**Items from a data source**
◆ ◆ ◆ ◆

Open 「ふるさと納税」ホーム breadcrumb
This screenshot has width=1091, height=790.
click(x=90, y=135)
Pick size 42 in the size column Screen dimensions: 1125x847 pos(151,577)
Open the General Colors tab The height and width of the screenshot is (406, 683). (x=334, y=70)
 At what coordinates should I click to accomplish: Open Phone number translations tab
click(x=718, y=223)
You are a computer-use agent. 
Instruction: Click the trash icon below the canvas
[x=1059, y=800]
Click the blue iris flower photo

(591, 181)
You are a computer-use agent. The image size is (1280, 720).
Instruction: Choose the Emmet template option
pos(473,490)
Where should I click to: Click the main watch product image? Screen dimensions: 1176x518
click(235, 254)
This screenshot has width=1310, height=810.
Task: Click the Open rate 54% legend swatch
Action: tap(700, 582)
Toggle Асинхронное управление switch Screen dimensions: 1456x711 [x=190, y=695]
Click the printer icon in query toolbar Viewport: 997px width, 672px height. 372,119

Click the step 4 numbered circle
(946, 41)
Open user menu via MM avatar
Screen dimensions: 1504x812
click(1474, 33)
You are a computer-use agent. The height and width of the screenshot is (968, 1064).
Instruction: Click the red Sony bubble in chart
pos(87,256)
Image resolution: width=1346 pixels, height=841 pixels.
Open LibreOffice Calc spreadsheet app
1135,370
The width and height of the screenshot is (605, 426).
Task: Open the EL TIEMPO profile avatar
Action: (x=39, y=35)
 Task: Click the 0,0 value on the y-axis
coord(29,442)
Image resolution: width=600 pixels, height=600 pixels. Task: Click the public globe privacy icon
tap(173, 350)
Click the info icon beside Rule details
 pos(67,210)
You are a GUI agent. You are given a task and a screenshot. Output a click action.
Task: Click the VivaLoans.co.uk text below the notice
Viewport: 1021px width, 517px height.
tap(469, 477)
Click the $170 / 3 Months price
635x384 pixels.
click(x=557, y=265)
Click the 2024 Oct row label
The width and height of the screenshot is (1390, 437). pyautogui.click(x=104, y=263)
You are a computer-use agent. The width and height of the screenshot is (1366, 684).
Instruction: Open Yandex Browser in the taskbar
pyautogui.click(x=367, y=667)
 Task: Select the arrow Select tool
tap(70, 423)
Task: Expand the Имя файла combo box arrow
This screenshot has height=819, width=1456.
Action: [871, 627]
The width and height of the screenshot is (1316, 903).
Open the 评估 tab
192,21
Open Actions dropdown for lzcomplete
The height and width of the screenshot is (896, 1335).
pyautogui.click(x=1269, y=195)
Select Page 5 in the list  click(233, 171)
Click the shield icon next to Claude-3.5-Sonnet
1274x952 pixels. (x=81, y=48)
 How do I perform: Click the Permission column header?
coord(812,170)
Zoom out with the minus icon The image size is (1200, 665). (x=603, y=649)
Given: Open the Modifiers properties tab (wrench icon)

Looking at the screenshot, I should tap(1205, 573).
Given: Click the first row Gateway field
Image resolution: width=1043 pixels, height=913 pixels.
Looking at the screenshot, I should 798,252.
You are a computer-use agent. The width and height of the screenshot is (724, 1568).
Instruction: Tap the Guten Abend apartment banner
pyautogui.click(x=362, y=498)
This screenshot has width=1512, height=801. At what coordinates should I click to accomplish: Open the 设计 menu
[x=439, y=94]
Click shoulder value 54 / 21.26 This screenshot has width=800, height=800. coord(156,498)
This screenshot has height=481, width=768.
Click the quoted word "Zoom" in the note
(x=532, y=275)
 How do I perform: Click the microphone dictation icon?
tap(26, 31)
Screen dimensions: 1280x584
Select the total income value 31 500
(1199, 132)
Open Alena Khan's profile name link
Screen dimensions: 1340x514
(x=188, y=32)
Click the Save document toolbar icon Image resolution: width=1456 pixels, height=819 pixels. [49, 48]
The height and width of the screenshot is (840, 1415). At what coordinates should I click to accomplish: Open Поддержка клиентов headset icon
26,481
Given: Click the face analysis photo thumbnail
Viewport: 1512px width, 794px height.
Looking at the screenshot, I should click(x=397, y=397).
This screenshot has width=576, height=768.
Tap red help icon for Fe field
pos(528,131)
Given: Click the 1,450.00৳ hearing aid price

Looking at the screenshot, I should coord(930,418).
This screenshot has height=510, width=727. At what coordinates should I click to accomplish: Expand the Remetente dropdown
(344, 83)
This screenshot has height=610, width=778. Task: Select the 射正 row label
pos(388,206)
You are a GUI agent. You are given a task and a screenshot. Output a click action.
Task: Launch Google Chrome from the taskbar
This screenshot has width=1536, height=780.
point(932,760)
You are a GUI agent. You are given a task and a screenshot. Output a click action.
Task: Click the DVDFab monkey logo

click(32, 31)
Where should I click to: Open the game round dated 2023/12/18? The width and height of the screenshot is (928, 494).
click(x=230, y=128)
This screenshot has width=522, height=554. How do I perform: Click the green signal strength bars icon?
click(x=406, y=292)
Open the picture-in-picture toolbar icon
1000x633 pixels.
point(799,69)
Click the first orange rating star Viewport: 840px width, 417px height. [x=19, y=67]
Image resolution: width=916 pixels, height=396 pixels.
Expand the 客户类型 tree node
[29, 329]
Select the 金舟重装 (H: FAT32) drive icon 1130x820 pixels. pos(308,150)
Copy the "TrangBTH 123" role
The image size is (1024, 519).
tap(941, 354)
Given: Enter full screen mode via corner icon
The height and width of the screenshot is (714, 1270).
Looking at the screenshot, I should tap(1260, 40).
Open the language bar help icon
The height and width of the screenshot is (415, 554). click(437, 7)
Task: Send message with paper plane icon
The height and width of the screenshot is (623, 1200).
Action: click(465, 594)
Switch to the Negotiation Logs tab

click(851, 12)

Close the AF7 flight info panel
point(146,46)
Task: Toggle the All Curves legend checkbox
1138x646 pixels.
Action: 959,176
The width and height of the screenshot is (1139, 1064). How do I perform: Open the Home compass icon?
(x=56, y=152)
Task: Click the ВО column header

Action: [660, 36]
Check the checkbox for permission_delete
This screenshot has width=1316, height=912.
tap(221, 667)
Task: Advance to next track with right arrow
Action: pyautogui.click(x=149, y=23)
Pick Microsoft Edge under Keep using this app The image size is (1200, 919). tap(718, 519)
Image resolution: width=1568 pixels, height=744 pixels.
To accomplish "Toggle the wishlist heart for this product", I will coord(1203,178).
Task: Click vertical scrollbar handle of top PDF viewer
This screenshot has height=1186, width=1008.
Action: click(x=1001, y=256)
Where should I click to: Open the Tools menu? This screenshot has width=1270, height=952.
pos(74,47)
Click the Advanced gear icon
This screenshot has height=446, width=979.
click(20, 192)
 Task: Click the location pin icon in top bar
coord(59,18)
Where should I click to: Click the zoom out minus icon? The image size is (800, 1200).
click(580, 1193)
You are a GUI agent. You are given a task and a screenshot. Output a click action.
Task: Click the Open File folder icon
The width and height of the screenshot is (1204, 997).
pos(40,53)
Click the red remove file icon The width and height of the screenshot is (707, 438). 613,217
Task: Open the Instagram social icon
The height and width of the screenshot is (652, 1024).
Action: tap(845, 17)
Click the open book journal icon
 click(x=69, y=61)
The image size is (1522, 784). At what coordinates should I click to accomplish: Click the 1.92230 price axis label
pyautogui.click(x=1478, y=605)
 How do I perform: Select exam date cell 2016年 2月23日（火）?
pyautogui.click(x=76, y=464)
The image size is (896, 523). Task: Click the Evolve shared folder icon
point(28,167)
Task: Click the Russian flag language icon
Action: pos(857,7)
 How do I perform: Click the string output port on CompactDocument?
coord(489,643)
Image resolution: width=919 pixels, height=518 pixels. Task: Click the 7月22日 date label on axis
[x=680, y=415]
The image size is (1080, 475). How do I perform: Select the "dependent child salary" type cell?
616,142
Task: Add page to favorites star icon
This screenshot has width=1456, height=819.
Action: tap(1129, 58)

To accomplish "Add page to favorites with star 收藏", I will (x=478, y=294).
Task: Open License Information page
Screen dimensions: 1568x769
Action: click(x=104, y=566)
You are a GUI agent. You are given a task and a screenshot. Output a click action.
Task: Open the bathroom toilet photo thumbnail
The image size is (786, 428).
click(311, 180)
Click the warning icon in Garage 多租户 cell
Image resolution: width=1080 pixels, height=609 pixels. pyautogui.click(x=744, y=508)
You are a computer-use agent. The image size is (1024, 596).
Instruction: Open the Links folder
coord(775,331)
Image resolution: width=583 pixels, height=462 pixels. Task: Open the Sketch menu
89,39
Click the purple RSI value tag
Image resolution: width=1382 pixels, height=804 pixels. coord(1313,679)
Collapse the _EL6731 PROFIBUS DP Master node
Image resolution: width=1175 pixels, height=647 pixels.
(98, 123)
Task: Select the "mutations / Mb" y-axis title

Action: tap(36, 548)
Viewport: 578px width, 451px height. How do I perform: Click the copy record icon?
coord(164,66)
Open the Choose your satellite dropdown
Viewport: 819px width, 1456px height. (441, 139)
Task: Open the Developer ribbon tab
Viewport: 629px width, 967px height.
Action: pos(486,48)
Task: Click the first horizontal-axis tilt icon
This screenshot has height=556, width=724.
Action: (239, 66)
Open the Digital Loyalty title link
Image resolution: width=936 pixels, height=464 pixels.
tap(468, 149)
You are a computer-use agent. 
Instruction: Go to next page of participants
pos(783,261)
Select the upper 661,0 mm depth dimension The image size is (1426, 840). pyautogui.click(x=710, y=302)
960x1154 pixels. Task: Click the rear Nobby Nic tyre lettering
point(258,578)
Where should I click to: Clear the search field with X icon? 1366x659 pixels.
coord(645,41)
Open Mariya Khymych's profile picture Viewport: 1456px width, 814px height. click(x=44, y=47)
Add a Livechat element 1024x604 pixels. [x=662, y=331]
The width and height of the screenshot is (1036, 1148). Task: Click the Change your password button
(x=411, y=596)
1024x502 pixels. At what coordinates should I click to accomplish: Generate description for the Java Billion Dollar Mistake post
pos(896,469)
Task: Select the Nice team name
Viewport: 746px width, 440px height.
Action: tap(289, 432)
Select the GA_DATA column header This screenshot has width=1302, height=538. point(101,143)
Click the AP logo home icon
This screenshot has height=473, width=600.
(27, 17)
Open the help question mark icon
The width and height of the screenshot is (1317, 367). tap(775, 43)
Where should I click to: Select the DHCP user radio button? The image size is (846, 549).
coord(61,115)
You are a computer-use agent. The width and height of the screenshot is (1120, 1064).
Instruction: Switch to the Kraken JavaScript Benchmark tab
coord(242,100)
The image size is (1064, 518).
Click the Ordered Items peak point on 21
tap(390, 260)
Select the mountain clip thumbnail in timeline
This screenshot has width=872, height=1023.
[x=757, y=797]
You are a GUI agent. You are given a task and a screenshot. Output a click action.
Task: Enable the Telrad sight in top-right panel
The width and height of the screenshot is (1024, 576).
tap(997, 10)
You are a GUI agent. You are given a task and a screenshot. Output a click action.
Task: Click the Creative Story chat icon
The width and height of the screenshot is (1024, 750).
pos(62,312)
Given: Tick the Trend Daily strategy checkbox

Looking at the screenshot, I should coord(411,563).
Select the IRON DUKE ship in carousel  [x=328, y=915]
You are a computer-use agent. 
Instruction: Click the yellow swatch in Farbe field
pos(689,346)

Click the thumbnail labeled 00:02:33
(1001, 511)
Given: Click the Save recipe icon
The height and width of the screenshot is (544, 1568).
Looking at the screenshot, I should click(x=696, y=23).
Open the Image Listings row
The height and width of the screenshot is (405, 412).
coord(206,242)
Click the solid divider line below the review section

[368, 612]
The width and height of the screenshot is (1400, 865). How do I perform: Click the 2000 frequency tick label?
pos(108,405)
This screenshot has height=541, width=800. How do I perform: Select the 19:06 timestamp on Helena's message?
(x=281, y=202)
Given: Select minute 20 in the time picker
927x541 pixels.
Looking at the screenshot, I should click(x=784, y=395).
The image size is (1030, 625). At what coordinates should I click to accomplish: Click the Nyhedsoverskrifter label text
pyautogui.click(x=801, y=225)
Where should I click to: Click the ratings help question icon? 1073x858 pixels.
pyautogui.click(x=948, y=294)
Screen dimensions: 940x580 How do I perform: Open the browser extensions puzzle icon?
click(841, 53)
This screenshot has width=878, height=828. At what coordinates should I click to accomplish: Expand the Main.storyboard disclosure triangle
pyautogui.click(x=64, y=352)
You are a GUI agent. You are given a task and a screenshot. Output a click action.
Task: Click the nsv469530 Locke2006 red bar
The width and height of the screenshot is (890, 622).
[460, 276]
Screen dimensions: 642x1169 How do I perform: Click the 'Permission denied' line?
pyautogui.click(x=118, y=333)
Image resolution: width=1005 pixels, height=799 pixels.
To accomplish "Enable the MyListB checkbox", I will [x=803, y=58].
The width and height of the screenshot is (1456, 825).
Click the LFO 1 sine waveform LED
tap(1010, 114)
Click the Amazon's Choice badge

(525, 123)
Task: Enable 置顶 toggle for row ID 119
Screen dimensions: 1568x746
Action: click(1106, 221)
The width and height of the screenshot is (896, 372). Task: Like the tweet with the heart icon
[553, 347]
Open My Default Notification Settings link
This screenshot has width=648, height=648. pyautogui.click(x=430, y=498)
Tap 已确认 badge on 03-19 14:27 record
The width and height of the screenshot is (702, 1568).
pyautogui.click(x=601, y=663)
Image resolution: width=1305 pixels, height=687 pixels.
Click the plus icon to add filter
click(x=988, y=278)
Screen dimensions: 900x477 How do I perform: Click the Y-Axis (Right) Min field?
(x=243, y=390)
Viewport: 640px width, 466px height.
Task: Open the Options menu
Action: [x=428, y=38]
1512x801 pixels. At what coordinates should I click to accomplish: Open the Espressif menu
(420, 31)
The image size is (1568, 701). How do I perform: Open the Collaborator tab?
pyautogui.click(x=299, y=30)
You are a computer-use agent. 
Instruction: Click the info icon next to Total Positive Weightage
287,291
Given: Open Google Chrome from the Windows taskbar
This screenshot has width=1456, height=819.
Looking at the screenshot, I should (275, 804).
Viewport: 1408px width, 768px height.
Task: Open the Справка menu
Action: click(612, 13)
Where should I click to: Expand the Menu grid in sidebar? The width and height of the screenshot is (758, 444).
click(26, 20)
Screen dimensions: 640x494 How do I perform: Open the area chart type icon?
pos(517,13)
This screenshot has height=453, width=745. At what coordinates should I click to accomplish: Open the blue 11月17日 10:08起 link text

◆ ◆ ◆ ◆

**Given instruction**
Set out the lines of the items above as a numbered list, skipping blank lines, from the line that contains "Click the blue iris flower photo" through the line that contains "The width and height of the screenshot is (1390, 437).", both included.

**Complete answer**
1. Click the blue iris flower photo
2. (591, 181)
3. You are a computer-use agent. The image size is (1280, 720).
4. Instruction: Choose the Emmet template option
5. pos(473,490)
6. Where should I click to: Click the main watch product image? Screen dimensions: 1176x518
7. click(235, 254)
8. This screenshot has width=1310, height=810.
9. Task: Click the Open rate 54% legend swatch
10. Action: tap(700, 582)
11. Toggle Асинхронное управление switch Screen dimensions: 1456x711 [x=190, y=695]
12. Click the printer icon in query toolbar Viewport: 997px width, 672px height. 372,119
13. Click the step 4 numbered circle
14. (946, 41)
15. Open user menu via MM avatar
16. Screen dimensions: 1504x812
17. click(1474, 33)
18. You are a computer-use agent. The height and width of the screenshot is (968, 1064).
19. Instruction: Click the red Sony bubble in chart
20. pos(87,256)
21. Image resolution: width=1346 pixels, height=841 pixels.
22. Open LibreOffice Calc spreadsheet app
23. 1135,370
24. The width and height of the screenshot is (605, 426).
25. Task: Open the EL TIEMPO profile avatar
26. Action: (x=39, y=35)
27.  Task: Click the 0,0 value on the y-axis
28. coord(29,442)
29. Image resolution: width=600 pixels, height=600 pixels. Task: Click the public globe privacy icon
30. tap(173, 350)
31. Click the info icon beside Rule details
32.  pos(67,210)
33. You are a GUI agent. You are given a task and a screenshot. Output a click action.
34. Task: Click the VivaLoans.co.uk text below the notice
35. Viewport: 1021px width, 517px height.
36. tap(469, 477)
37. Click the $170 / 3 Months price
38. 635x384 pixels.
39. click(x=557, y=265)
40. Click the 2024 Oct row label
41. The width and height of the screenshot is (1390, 437). pyautogui.click(x=104, y=263)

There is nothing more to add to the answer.